With much fanfare, the Pennsylvania chain opened the feature in Westhampton Township, New Jersey, on the other side of the state line from Philadelphia.
Wawa has locations in Pennsylvania, New Jersey, Delaware, Maryland, Virginia, Florida and Washington, D.C. It opened its 900th store over the summer in Springfield, New Jersey.
The chain had been leaning toward building drive-thrus prior to the pandemic. Brian Schaller, the company’s chief real estate officer, told NJ.com that the coronavirus accelerated those plans.
A second drive-thru is under construction in Falls Township, Pennsylvania, a Philadelphia suburb across the Delaware River from Trenton, New Jersey. That is planned to be the company’s first standalone drive-thru.
Across the country convenience stores often times were deemed essential during the early shutdowns and allowed to stay open. Wawa added curbside pickup at locations for customers who didn’t want to go into the stores.
Meanwhile, many fast food chains mostly survived the shutdowns by ramping up their drive-thru service. Chains now have been reconfiguring their footprints at locations to focus more on drive-thru.
Dick’s Adds Same-Day Delivery
Dick’s Sporting Goods chose online grocery delivery company Instacart to handle same-day service from 150 of its stores.
The stores are located in Connecticut, Delaware, Georgia, Maryland, New Jersey, New York, Ohio, Pennsylvania, Virginia and Washington D.C. Pittsburgh-based Dick’s has 732 locations across the country.
"People across the country have embraced outdoor activities this year as a way to stay active and safe, and we've seen a meaningful increase in demand for sporting goods across our marketplace,” Chris Rogers, vice president of retail at Instacart, said in a statement.
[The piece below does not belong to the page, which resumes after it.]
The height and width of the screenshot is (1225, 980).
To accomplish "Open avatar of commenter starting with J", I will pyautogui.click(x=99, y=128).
For the quarter that ended Oct. 31, Dick’s reported online sales increased 95%, while sales at brick-and-mortar stores more than doubled. The company said it was its best performance since going public nearly 20 years ago. Net sales hit $2.41 billion, a 22.9% increase over the same quarter last year.
The retailer, like others in that business, have benefited in the pandemic from sales of products such as fishing gear, golf equipment, bikes and home fitness equipment.
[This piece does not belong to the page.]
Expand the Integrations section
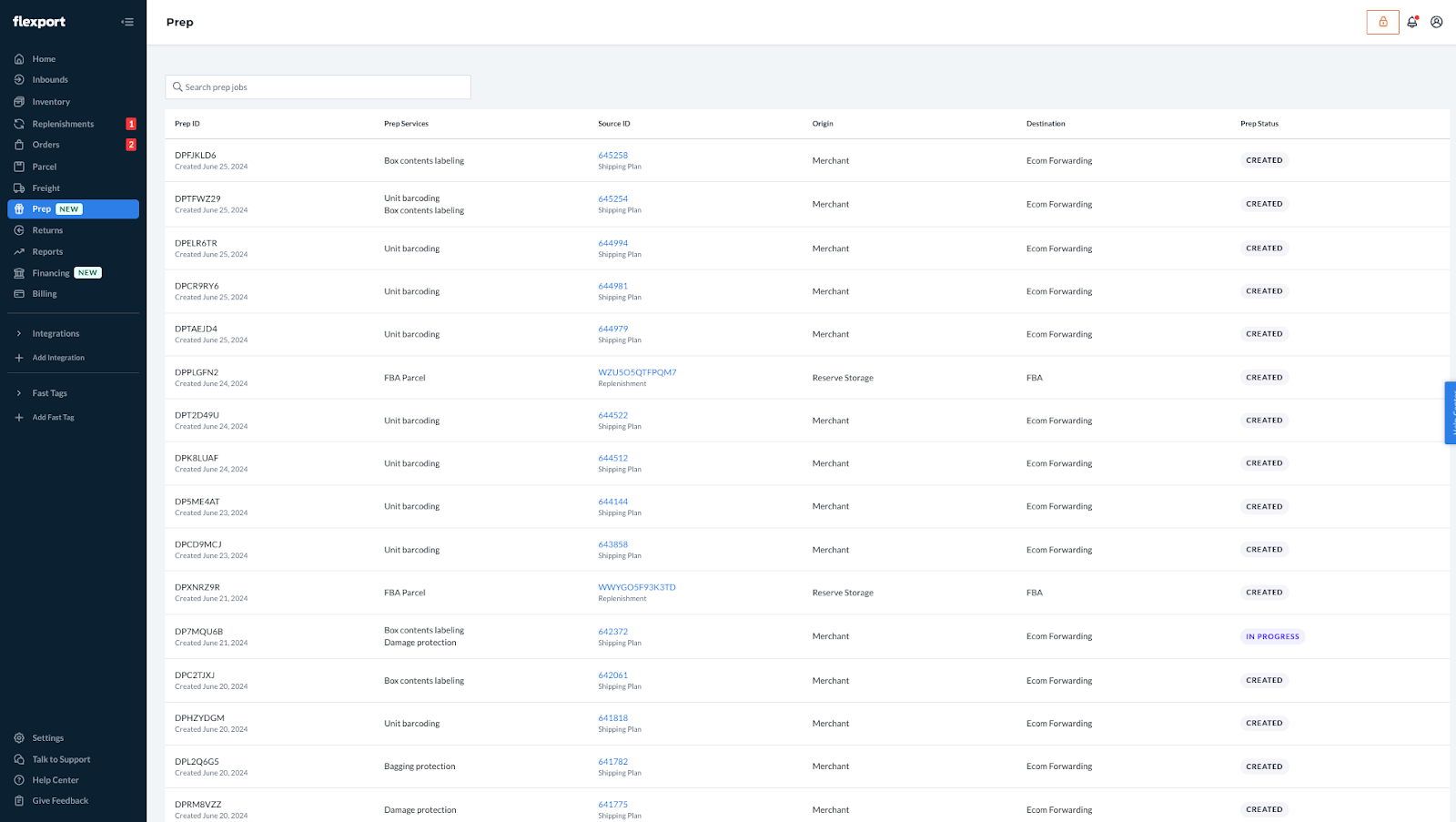This screenshot has height=822, width=1456. click(20, 333)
Property Investment Concern
Company executives around the world have discussed in earnings calls during the pandemic that to save on real estate expenses, office space may need to be cut, bank branch closings accelerated, rents renegotiated on warehouses and some data centers closed, according to a Bloomberg report on Friday.
Bloomberg used artificial intelligence technology to cull information from 4,767 global earnings calls between July 21 and Dec. 8. In those calls, Bloomberg found that one in eight machine-generated transcripts showed firms rethinking their real estate needs.
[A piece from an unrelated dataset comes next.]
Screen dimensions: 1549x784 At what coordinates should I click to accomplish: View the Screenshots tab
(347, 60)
On an Oct. 15 call, for example, Charlotte-based Truist Financial, which was created from a merger between SunTrust Bank and BB&T a year ago, revealed that it plans to close 104 branches in December and January. Daryl Bible, Truist’s chief financial officer, said the bank also is “looking at ways to bring forward more branch closures in 2021.”
Truist isn’t the only one looking at closing branches. Tupelo, Mississippi-based Renasant Corp. and Coral Gable, Florida-based Amerant Bancorp are considering branch closures.
Fewer people were visiting branches before the pandemic and that accelerated in the outbreak.
The struggling global airline industry has sought rent reductions on facilities.
Bloomberg noted Brookdale Senior Living’s efforts to cut its rent expense. Brookdale, based in the Nashville, Tennessee, suburb of Brentwood, secured more than $500 million in rent reductions, Bloomberg reported Lucinda Baier, Brookdale’s CFO, saying on an earnings call in August.